Existing-home sales fell again in May, although only at a little more than half the rate of decline in April. Still, it marked the third month of falling sales as a result of the coronavirus outbreak.
The National Association of Realtors® (NAR) said sales of previously owned single-family houses, townhomes, condos, and cooperative apartments sold at an annual rate of 3.91 million units during the month, a month-over-month decline of 9.7 percent. Existing home sales are now 26.6 percent lower than in May of 2019 when the annual rate was 5.33 million units. Sales have seen an aggregate decline over the last three months of 36.0 percent.
The annual rate was below the mid-range of predictions from analysts polled by Econoday. They had a consensus forecast of 4.39 million units within a range of 3.50 to 4.95 million.
The annualized rate of sales for existing single-family homes fell 9.4 percent from April to 3.94 million and is down 24.8 percent from one year ago. Existing condominium and co-op sales were recorded at a seasonally adjusted annual rate of 340,000 units in May, down 12.8 percent and 41.4 percent from the two earlier periods.
"Sales completed in May reflect contract signings in March and April - during the strictest times of the pandemic lockdown and hence the cyclical low point," said Lawrence Yun, NAR's chief economist. "Home sales will surely rise in the upcoming months with the economy reopening, and could even surpass one-year-ago figures in the second half of the year."
The median existing-home price for all housing types in May was $284,600, a 2.3 percent gain from May 2019 ($278,200), as prices increased in every region. It was the 99th straight month of year-over-year gains. The median existing single-family home price was $287,700, 2.4 percent annual growth, but condo prices declined 1.6 percent $252,300.
At least the declining sales meant more available homes for those looking to buy. At the end of May the nationwide inventory stood at 1.55 million units, up 6.2 percent from April although still down 18.8 percent from a year earlier when there were 1.91 million homes for sale. Unsold inventory sits at a 4.8-month supply at the current sales pace, compared to 4.0 months in April and the 4.3-month figure recorded in May 2019.
"New home construction needs to robustly ramp up in order to meet rising housing demand," Yun said. "Otherwise, home prices will rise too fast and hinder first-time buyers, even at a time of record-low mortgage rates."

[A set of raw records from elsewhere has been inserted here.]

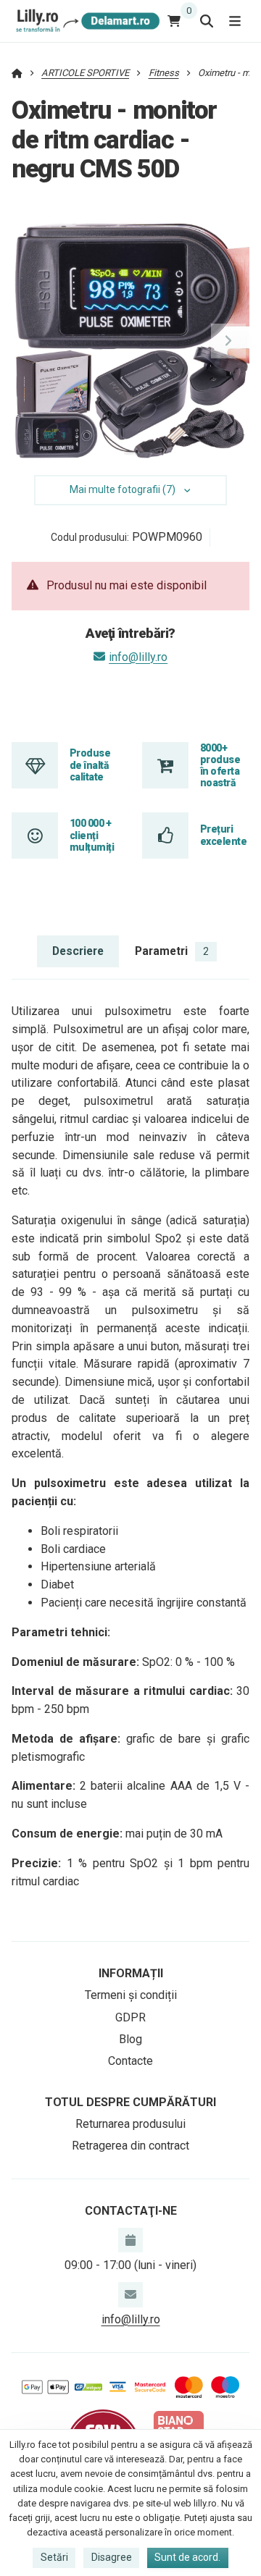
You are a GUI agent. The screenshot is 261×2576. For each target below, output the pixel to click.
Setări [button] (54, 2557)
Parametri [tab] (172, 951)
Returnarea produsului (130, 2124)
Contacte (130, 2061)
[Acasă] (86, 21)
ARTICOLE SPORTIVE (85, 72)
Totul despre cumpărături (130, 2102)
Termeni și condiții (131, 1995)
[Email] (130, 2294)
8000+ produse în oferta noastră (220, 765)
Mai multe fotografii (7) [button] (122, 489)
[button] (228, 341)
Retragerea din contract (130, 2145)
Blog (130, 2039)
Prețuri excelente (223, 834)
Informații (131, 1973)
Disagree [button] (111, 2557)
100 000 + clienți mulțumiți (92, 835)
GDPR (130, 2017)
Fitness (164, 72)
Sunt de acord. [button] (187, 2557)
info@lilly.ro (138, 657)
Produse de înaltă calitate (90, 765)
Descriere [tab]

Fifty-eight percent of homes sold last month were on the market for less than a month.
First-time buyers accounted for 34 percent of sales in May, 2 percentage points lower than in April, but 2 points higher year-over-year. Individual investors or second-home buyers, who account for many cash sales, purchased 14 percent of homes in May, up by 4 points from April. Seventeen percent of transactions in May were all-cash. Three percent of May sales were short sales or foreclosures.
"Although the real estate industry faced some very challenging circumstances over the last several months, we're seeing signs of improvement and growth, and I'm hopeful the worst is behind us" said NAR President Vince Malta, "NAR, along with our partners and 1.4 million members, are already working to reignite America's real estate industry, which will be a key driver in our nation's economic recovery."
"Relatively better performance of single-family homes in relation to multifamily condominium properties clearly suggest migration from the city centers to the suburbs," Yun said. "After witnessing several consecutive years of urban revival, the new trend looks to be in the suburbs as more companies allow greater flexibility to work from home."
Each of the four major regions witnessed dips in month-over-month and sales, with the Northeast experiencing the greatest monthly decline. Those sales were down 13.0 percent to an annual rate of 470,000, a 29.9 percent decrease from a year ago. The median price in the Northeast was $327,900, annual appreciation of 7.8 percent.
Existing-home sales fell 10.0 percent in the Midwest to 990,000 annualized units, a 20.2 percent decrease year-over-year. The median price rose 3.0 percent to $227,400.
The South saw sales drop 8.0 percent and 25.1 percent from the earlier rates to 1.73 million units. The median price was $247,400, 2.1 percent growth on an annual basis.
There was an 11.1 percent sales reduction in the West's annual sales to 720,000 and a 35.1 percent decline from a year ago. The median price dipped 0.2 percent to $408,400.